> [TASK TO COMPLETE] Can you rewrite the records from the line with "The image size is (740, 493)." up to and including the line with "click(580, 78)", putting "T21" in place of "T18" and leaving everything else as it is? Leave out the pictures.
# Start of DATA SUPPLIED
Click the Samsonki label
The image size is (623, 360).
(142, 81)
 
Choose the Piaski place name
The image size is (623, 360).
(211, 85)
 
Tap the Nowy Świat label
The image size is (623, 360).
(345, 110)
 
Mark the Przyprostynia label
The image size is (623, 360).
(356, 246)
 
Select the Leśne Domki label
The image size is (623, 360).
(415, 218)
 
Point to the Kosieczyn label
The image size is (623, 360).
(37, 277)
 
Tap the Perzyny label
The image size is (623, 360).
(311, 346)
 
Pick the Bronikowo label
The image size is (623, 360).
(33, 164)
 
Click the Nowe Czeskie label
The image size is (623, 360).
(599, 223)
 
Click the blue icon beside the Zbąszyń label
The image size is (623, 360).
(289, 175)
# End of DATA SUPPLIED
# Start of DATA SUPPLIED
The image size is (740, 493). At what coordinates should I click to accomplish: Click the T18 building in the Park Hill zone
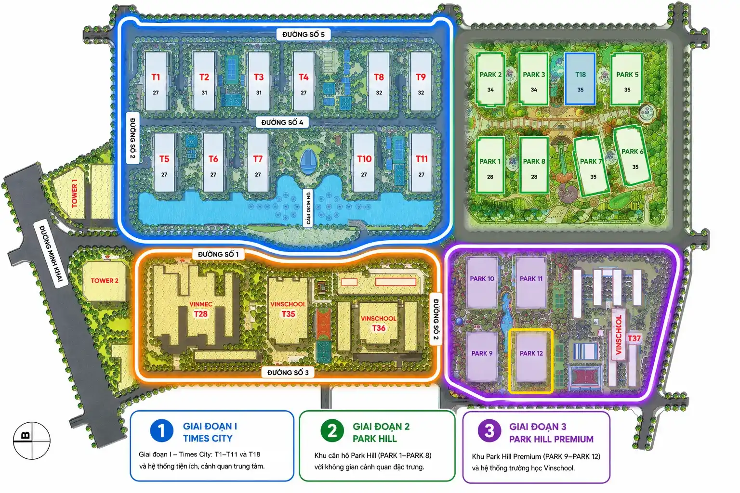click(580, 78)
# End of DATA SUPPLIED
# Start of DATA SUPPLIED
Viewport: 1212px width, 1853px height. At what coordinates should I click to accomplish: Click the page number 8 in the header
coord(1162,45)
# End of DATA SUPPLIED
> [COMPLETE RESPONSE]
The image size is (740, 493). At what coordinates should I click to accomplish: Click the T21 building in the Park Hill zone
click(580, 78)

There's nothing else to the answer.